Rows of pointing data
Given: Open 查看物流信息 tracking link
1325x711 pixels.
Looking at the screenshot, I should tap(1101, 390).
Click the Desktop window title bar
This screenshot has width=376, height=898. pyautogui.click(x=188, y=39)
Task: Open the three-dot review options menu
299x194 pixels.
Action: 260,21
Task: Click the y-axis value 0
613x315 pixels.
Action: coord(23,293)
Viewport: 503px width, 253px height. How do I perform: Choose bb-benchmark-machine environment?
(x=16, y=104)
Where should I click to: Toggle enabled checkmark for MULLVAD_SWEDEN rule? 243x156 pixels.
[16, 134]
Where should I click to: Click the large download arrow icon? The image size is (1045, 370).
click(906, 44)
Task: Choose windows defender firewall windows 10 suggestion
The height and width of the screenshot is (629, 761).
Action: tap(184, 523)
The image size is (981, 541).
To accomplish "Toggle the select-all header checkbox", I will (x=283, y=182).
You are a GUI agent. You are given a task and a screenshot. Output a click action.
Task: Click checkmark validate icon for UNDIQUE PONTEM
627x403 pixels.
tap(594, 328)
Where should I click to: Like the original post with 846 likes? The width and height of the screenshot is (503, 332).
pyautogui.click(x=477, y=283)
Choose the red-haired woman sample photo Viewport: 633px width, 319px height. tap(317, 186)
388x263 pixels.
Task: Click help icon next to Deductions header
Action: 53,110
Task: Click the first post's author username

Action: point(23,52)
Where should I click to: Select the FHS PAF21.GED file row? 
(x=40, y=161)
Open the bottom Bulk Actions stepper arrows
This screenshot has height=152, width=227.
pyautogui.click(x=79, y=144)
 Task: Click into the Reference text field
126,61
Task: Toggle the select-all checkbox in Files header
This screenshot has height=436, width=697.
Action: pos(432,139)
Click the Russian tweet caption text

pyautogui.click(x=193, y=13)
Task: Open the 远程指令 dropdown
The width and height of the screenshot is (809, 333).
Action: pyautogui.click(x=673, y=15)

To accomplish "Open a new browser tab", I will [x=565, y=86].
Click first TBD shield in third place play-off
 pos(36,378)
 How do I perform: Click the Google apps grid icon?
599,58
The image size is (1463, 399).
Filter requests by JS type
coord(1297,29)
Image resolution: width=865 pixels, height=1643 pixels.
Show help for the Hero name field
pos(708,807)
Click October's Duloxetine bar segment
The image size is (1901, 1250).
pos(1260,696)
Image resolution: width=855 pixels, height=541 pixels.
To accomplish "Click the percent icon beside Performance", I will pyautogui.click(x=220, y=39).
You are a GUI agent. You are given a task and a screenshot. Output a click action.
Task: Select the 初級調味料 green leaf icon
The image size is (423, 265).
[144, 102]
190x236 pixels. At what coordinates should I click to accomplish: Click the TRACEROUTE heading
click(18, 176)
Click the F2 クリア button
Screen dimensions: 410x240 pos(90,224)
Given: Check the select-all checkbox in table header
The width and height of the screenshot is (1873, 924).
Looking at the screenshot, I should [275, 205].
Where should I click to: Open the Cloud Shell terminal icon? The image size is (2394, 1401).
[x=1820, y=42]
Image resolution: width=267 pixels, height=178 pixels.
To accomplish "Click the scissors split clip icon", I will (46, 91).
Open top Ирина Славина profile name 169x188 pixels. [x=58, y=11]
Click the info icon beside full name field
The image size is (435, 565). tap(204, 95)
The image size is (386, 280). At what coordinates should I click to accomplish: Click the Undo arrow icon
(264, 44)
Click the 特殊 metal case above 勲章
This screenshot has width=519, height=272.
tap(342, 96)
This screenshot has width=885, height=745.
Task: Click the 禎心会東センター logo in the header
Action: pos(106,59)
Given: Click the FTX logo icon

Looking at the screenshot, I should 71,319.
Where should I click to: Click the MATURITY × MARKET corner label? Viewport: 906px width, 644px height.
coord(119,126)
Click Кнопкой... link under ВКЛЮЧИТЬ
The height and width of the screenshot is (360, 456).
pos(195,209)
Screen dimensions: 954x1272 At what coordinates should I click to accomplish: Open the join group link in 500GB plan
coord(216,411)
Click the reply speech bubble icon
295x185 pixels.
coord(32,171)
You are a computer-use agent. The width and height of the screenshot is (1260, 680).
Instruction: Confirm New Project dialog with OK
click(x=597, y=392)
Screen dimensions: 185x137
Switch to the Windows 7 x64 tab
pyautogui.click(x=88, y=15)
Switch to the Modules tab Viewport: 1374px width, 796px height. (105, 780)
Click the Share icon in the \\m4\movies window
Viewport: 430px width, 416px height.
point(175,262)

THE EXERCISE
Output the lines above as a numbered list, skipping any blank lines.

COMPLETED EXERCISE
1. Given: Open 查看物流信息 tracking link
2. 1325x711 pixels.
3. Looking at the screenshot, I should tap(1101, 390).
4. Click the Desktop window title bar
5. This screenshot has width=376, height=898. pyautogui.click(x=188, y=39)
6. Task: Open the three-dot review options menu
7. 299x194 pixels.
8. Action: 260,21
9. Task: Click the y-axis value 0
10. 613x315 pixels.
11. Action: coord(23,293)
12. Viewport: 503px width, 253px height. How do I perform: Choose bb-benchmark-machine environment?
13. (x=16, y=104)
14. Where should I click to: Toggle enabled checkmark for MULLVAD_SWEDEN rule? 243x156 pixels.
15. [16, 134]
16. Where should I click to: Click the large download arrow icon? The image size is (1045, 370).
17. click(906, 44)
18. Task: Choose windows defender firewall windows 10 suggestion
19. The height and width of the screenshot is (629, 761).
20. Action: tap(184, 523)
21. The image size is (981, 541).
22. To accomplish "Toggle the select-all header checkbox", I will (x=283, y=182).
23. You are a GUI agent. You are given a task and a screenshot. Output a click action.
24. Task: Click checkmark validate icon for UNDIQUE PONTEM
25. 627x403 pixels.
26. tap(594, 328)
27. Where should I click to: Like the original post with 846 likes? The width and height of the screenshot is (503, 332).
28. pyautogui.click(x=477, y=283)
29. Choose the red-haired woman sample photo Viewport: 633px width, 319px height. tap(317, 186)
30. 388x263 pixels.
31. Task: Click help icon next to Deductions header
32. Action: 53,110
33. Task: Click the first post's author username
34. Action: point(23,52)
35. Where should I click to: Select the FHS PAF21.GED file row? 
36. (x=40, y=161)
37. Open the bottom Bulk Actions stepper arrows
38. This screenshot has height=152, width=227.
39. pyautogui.click(x=79, y=144)
40.  Task: Click into the Reference text field
41. 126,61
42. Task: Toggle the select-all checkbox in Files header
43. This screenshot has height=436, width=697.
44. Action: pos(432,139)
45. Click the Russian tweet caption text
46. pyautogui.click(x=193, y=13)
47. Task: Open the 远程指令 dropdown
48. The width and height of the screenshot is (809, 333).
49. Action: pyautogui.click(x=673, y=15)
50. To accomplish "Open a new browser tab", I will [x=565, y=86].
51. Click first TBD shield in third place play-off
52.  pos(36,378)
53.  How do I perform: Click the Google apps grid icon?
54. 599,58
55. The image size is (1463, 399).
56. Filter requests by JS type
57. coord(1297,29)
58. Image resolution: width=865 pixels, height=1643 pixels.
59. Show help for the Hero name field
60. pos(708,807)
61. Click October's Duloxetine bar segment
62. The image size is (1901, 1250).
63. pos(1260,696)
64. Image resolution: width=855 pixels, height=541 pixels.
65. To accomplish "Click the percent icon beside Performance", I will pyautogui.click(x=220, y=39).
66. You are a GUI agent. You are given a task and a screenshot. Output a click action.
67. Task: Select the 初級調味料 green leaf icon
68. The image size is (423, 265).
69. [144, 102]
70. 190x236 pixels. At what coordinates should I click to accomplish: Click the TRACEROUTE heading
71. click(18, 176)
72. Click the F2 クリア button
73. Screen dimensions: 410x240 pos(90,224)
74. Given: Check the select-all checkbox in table header
75. The width and height of the screenshot is (1873, 924).
76. Looking at the screenshot, I should [275, 205].
77. Where should I click to: Open the Cloud Shell terminal icon? The image size is (2394, 1401).
78. [x=1820, y=42]
79. Image resolution: width=267 pixels, height=178 pixels.
80. To accomplish "Click the scissors split clip icon", I will (46, 91).
81. Open top Ирина Славина profile name 169x188 pixels. [x=58, y=11]
82. Click the info icon beside full name field
83. The image size is (435, 565). tap(204, 95)
84. The image size is (386, 280). At what coordinates should I click to accomplish: Click the Undo arrow icon
85. (264, 44)
86. Click the 特殊 metal case above 勲章
87. This screenshot has width=519, height=272.
88. tap(342, 96)
89. This screenshot has width=885, height=745.
90. Task: Click the 禎心会東センター logo in the header
91. Action: pos(106,59)
92. Given: Click the FTX logo icon
93. Looking at the screenshot, I should 71,319.
94. Where should I click to: Click the MATURITY × MARKET corner label? Viewport: 906px width, 644px height.
95. coord(119,126)
96. Click Кнопкой... link under ВКЛЮЧИТЬ
97. The height and width of the screenshot is (360, 456).
98. pos(195,209)
99. Screen dimensions: 954x1272 At what coordinates should I click to accomplish: Open the join group link in 500GB plan
100. coord(216,411)
101. Click the reply speech bubble icon
102. 295x185 pixels.
103. coord(32,171)
104. You are a computer-use agent. The width and height of the screenshot is (1260, 680).
105. Instruction: Confirm New Project dialog with OK
106. click(x=597, y=392)
107. Screen dimensions: 185x137
108. Switch to the Windows 7 x64 tab
109. pyautogui.click(x=88, y=15)
110. Switch to the Modules tab Viewport: 1374px width, 796px height. (105, 780)
111. Click the Share icon in the \\m4\movies window
112. Viewport: 430px width, 416px height.
113. point(175,262)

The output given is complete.